## EXERCISE DETAILS
Turn every line of the items below into a JSON list of strings, one string per line, leaving out blank lines.

## MATERIAL PROVIDED
BEGIN

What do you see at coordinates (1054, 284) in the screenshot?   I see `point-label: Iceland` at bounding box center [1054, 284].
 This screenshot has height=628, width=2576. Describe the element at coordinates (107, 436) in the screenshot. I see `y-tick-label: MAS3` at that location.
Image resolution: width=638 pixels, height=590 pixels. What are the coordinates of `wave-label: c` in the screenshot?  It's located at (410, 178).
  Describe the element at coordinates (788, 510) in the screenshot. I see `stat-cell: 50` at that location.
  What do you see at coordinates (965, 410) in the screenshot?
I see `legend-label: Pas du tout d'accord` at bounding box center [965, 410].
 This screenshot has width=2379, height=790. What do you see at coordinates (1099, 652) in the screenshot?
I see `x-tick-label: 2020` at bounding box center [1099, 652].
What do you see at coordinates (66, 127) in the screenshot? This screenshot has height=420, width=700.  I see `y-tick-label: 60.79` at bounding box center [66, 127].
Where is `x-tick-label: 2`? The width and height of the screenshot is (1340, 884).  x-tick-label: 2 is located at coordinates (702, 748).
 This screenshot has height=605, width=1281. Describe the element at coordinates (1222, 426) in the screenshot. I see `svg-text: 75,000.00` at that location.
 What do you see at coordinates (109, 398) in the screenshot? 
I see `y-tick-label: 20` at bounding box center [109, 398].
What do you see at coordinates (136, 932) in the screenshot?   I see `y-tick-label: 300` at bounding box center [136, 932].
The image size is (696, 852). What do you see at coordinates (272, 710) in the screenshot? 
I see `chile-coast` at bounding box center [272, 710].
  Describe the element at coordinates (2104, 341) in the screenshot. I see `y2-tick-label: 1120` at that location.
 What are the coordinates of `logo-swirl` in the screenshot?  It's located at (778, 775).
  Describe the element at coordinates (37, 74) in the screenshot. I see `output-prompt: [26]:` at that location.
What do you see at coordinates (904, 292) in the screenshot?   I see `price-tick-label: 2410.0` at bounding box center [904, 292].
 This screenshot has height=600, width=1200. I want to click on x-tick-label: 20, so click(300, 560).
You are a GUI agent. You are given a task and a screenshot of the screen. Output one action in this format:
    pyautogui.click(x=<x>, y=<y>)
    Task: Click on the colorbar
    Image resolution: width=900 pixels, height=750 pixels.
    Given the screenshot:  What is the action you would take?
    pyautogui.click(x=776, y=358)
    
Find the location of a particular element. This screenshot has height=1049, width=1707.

END

## THE ANSWER
[
  "What do you see at coordinates (1054, 284) in the screenshot?   I see `point-label: Iceland` at bounding box center [1054, 284].",
  " This screenshot has height=628, width=2576. Describe the element at coordinates (107, 436) in the screenshot. I see `y-tick-label: MAS3` at that location.",
  "Image resolution: width=638 pixels, height=590 pixels. What are the coordinates of `wave-label: c` in the screenshot?  It's located at (410, 178).",
  "  Describe the element at coordinates (788, 510) in the screenshot. I see `stat-cell: 50` at that location.",
  "  What do you see at coordinates (965, 410) in the screenshot?",
  "I see `legend-label: Pas du tout d'accord` at bounding box center [965, 410].",
  " This screenshot has width=2379, height=790. What do you see at coordinates (1099, 652) in the screenshot?",
  "I see `x-tick-label: 2020` at bounding box center [1099, 652].",
  "What do you see at coordinates (66, 127) in the screenshot? This screenshot has height=420, width=700.  I see `y-tick-label: 60.79` at bounding box center [66, 127].",
  "Where is `x-tick-label: 2`? The width and height of the screenshot is (1340, 884).  x-tick-label: 2 is located at coordinates (702, 748).",
  " This screenshot has height=605, width=1281. Describe the element at coordinates (1222, 426) in the screenshot. I see `svg-text: 75,000.00` at that location.",
  " What do you see at coordinates (109, 398) in the screenshot? ",
  "I see `y-tick-label: 20` at bounding box center [109, 398].",
  "What do you see at coordinates (136, 932) in the screenshot?   I see `y-tick-label: 300` at bounding box center [136, 932].",
  "The image size is (696, 852). What do you see at coordinates (272, 710) in the screenshot? ",
  "I see `chile-coast` at bounding box center [272, 710].",
  "  Describe the element at coordinates (2104, 341) in the screenshot. I see `y2-tick-label: 1120` at that location.",
  " What are the coordinates of `logo-swirl` in the screenshot?  It's located at (778, 775).",
  "  Describe the element at coordinates (37, 74) in the screenshot. I see `output-prompt: [26]:` at that location.",
  "What do you see at coordinates (904, 292) in the screenshot?   I see `price-tick-label: 2410.0` at bounding box center [904, 292].",
  " This screenshot has height=600, width=1200. I want to click on x-tick-label: 20, so click(300, 560).",
  "You are a GUI agent. You are given a task and a screenshot of the screen. Output one action in this format:",
  "    pyautogui.click(x=<x>, y=<y>)",
  "    Task: Click on the colorbar",
  "    Image resolution: width=900 pixels, height=750 pixels.",
  "    Given the screenshot:  What is the action you would take?",
  "    pyautogui.click(x=776, y=358)",
  "Find the location of a particular element. This screenshot has height=1049, width=1707."
]